I’m curious if anyone has novel ideas for how to handle extensions / plugins in publicly shared projects. Do you just mention them in the README and leave downloading and installation to the users? It seems possible to include releases within the project and have a script that moves them to the user extensions directory - that would probably be less intimidating, but are there license or other obstacles? Is there something else I’m missing (I haven’t been building general projects for a few years)? In the absence of standalone options, there’s a barrier for non SC users that I’d like to keep as low as possible.
It is a weak point of SC. Having them place things in the Extensions folder is the sure-fire way for things to work.
The following is a different solution. Maybe someone has a better/newer solution to this.
There are some versions of SC this doesn’t work on, and I don’t remember which. Maybe that has been fixed. Probably was Windows.
I put all the files in one folder and have them put it on their desktop or wherever is easy for them.
If they are using the IDE, open SuperCollider->Preferences and add the folder to the Interpreter->Include list (this is so that SC can see the Class files).
Then File->Open startup file and manually assign the ugensPluginsPath (where SC looks for the .scx and .so files), making sure to keep the Extensions folder and SuperCollider app plugins in the list, and then adding the folder, wherever it is:
Server.local.options.ugenPluginsPath = [
thisProcess.platform.classLibraryDir.dirname+/+“plugins”,
“~/Library/Application Support/SuperCollider/Extensions/”.standardizePath,
“the path to your folder”.standardizePath,
];
This avoids them having to deal with the Extensions folder. But I think maybe it didn’t work on Windows. Or wasn’t working in 3.13 in Windows. I don’t remember.
Sam
Thanks. I was thinking something a little different.

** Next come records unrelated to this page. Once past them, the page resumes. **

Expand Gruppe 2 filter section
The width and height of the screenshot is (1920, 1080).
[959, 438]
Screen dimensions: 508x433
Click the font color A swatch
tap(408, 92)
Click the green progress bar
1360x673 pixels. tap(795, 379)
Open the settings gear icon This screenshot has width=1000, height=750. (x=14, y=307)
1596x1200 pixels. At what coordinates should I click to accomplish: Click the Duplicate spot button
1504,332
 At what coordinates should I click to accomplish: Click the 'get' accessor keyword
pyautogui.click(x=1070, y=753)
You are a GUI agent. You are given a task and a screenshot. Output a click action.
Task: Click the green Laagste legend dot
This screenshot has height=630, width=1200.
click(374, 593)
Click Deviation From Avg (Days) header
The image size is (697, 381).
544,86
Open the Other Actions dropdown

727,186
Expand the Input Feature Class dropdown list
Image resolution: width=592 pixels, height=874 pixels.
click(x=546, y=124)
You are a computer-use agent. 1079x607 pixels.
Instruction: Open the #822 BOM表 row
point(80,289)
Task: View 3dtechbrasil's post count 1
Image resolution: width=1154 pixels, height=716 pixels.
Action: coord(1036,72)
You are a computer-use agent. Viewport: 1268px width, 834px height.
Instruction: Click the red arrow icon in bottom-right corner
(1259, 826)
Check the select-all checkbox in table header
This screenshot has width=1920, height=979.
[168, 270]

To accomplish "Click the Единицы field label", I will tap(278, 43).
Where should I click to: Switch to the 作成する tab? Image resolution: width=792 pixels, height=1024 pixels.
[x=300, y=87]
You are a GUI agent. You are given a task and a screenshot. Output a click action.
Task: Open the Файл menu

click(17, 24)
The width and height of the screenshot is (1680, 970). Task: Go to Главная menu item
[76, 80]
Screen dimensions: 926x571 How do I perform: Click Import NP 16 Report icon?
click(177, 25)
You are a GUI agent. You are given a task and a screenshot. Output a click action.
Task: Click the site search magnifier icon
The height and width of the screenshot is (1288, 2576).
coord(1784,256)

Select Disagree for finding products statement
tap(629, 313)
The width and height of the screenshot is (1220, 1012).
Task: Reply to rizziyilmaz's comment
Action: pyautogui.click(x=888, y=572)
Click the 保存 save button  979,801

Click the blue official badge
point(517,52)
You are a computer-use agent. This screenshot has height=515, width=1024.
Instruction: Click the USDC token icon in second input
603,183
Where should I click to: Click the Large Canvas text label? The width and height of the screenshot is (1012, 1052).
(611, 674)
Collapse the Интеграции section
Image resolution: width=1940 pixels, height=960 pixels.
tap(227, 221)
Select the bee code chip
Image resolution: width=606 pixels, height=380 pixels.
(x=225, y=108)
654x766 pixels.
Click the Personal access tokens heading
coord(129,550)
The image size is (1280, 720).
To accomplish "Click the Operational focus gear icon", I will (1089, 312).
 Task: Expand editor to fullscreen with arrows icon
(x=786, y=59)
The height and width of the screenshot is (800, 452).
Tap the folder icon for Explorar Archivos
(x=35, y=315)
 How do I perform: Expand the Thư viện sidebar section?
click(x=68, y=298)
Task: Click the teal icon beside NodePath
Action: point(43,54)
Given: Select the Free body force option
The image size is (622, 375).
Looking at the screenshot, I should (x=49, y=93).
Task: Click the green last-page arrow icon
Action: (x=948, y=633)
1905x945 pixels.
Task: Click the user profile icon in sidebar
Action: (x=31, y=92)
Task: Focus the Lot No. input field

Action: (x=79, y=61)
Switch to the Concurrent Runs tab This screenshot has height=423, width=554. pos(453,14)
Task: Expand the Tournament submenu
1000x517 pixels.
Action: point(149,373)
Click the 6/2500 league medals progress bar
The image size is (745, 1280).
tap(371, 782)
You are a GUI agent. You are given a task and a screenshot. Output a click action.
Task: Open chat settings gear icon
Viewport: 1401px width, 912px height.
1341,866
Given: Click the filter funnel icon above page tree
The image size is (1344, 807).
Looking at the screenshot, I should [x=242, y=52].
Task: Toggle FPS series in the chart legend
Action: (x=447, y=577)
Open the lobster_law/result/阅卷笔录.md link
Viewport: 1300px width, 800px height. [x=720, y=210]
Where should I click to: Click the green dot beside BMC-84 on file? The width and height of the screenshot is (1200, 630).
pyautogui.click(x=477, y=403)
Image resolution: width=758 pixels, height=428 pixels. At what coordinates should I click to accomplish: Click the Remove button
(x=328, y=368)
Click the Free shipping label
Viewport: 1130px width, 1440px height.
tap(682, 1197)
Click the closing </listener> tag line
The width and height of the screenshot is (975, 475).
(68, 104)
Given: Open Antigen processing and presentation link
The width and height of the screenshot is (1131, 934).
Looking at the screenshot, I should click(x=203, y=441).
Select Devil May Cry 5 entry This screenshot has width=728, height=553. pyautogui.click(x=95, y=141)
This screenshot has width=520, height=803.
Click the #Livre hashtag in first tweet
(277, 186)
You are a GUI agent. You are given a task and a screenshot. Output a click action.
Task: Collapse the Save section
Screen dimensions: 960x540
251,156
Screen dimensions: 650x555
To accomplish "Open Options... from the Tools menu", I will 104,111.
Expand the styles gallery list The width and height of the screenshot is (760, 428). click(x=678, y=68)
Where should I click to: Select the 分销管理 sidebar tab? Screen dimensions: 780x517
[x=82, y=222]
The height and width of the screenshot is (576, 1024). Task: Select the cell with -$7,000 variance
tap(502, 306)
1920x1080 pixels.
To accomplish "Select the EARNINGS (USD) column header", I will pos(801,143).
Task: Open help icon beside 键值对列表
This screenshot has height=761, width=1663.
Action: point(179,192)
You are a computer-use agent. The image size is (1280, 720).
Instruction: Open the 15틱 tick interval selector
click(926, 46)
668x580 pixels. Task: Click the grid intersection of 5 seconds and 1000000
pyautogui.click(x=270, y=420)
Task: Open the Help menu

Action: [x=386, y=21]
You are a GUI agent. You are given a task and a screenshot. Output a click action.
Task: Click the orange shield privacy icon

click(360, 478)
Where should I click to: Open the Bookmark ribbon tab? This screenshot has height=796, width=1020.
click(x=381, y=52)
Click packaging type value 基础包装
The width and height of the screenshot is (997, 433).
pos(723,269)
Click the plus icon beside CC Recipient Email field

Like, use .unixCmd to cp from an extensions folder in the repo to their Platform.userExtensionDir, then write a little file to say that this was done and doesn’t need to be done again. Could do a check first to not overwrite extensions that are already installed. I think that this works on all platforms, but not sure if there would be permissions issues on some systems.
So, power users can just install as normal, noobs can run the little init script and just restart SC.